__SELECTED EXTRACT__:
*** Block opens ***
Advocates of a denationalisation of healthcare frequently come across the objection that healthcare is not amenable to individual choice. People may be trusted to make sensible decisions when it comes to choosing everyday consumer goods, the argument goes. But picking the right insurance policy, medicinal product or hospital is not as simple as picking a brand of beer or shoes. Healthcare, it is argued, is just ‘too complex’.
What the proponents of the complexity-argument fail to appreciate is that we cannot escape making decisions on healthcare issues anyway. When we nationalise healthcare, we merely transfer decision-making from the private sphere to the political arena. We largely cease to make decisions in our roles as patients, medicine consumers and policyholders, but we now make decisions in our roles as voters, protesters, survey respondents or members of a patient group instead. In these latter roles, we are still the same people – rational or irrational, foresighted or myopic, cool-headed or emotional.
Anyone believing in the general superiority of public over private decision-making in healthcare should take a good look at how the Liberal-Conservative coalition’s recent NHS reform project has failed. Originally, the idea was that GP-led consortia would purchase healthcare services from the most cost-effective providers, which could potentially include private companies. Underperformers would lose funding and could even face closure.
*** Block closes ***
__PROMPT A__: Write out the stretch of the healthcare passage from "Anyone believing in" through "even face closure.".
__PROMPT B__: Continue the passage on healthcare decision-making, starting after its last sentence.

Data excerpts
*** Block opens ***
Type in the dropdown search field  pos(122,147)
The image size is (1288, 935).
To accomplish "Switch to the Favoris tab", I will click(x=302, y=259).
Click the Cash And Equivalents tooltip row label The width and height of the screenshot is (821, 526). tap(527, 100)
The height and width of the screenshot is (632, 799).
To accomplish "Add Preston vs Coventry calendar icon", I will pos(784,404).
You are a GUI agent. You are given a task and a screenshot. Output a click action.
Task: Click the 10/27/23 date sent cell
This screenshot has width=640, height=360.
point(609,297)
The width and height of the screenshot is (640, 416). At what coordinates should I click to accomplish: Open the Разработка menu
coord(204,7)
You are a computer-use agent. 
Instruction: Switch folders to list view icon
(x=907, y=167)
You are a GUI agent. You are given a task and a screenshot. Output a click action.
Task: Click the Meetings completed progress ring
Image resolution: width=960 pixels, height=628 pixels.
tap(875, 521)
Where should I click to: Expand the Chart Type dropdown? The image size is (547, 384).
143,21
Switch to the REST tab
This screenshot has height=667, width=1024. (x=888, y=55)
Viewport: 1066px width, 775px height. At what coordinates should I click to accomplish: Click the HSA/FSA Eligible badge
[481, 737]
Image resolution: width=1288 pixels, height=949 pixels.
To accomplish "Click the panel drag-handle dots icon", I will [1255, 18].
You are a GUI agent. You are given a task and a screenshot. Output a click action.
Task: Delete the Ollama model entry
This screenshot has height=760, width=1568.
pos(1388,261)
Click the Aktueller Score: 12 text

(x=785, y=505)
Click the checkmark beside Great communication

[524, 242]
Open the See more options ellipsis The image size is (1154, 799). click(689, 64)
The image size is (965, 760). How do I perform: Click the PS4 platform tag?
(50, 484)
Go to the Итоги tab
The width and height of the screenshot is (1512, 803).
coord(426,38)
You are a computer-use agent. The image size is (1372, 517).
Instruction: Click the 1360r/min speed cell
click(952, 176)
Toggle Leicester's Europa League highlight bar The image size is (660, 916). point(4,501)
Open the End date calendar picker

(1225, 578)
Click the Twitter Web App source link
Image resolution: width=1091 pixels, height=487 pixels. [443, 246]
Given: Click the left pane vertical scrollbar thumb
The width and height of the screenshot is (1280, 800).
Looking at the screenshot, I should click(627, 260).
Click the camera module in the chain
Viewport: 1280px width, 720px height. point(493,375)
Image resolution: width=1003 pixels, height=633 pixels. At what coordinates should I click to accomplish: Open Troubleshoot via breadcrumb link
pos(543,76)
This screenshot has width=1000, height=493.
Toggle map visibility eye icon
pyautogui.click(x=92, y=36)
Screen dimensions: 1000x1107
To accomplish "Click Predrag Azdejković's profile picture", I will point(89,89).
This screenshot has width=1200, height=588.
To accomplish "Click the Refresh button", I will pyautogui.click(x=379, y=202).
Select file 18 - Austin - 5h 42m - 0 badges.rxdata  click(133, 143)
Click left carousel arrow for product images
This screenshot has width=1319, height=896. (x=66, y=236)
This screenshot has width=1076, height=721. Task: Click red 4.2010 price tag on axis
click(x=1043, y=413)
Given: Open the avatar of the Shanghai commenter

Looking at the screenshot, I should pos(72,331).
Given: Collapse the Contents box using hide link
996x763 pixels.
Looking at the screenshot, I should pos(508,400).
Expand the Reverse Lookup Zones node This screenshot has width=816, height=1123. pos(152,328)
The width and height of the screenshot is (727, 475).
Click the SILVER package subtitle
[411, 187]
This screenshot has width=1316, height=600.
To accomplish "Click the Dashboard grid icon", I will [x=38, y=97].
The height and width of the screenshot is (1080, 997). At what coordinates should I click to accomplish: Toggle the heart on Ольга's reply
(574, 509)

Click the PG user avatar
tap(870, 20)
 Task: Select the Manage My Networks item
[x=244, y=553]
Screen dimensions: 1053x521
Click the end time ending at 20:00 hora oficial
*** Block closes ***
__REPLY A__:
Anyone believing in the general superiority of public over private decision-making in healthcare should take a good look at how the Liberal-Conservative coalition’s recent NHS reform project has failed. Originally, the idea was that GP-led consortia would purchase healthcare services from the most cost-effective providers, which could potentially include private companies. Underperformers would lose funding and could even face closure.

__REPLY B__:
But then a series of protests by NHS staff raised public suspicions about the intent of the reforms. The coalition got nervous and put its plans on hold. The reform debate was no longer about the actual content of the reform. Rather, opponents tried to label the plans as creeping privatisation, and reeled off the conventional anti-market phrases. Meanwhile, the prime minister tried to convince the public that his oft-professed love for the NHS really was heart-felt.
When the smaller coalition partner then lost a referendum on a totally unrelated topic (electoral reform), they suddenly U-turned on the reform which they had co-authored themselves. They were, to use John Redwood’s words, ‘trying to stop their own manifesto being implemented’, and sold this to the electorate as proof of their integrity. Subsequently, the larger coalition partner agreed to strip the bill of its controversial elements. One need not be especially critical of the government to suspect that this manoeuvre has more to do with the internal dynamics of the coalition than with spectacular ‘new insights’ that have become available in the meantime.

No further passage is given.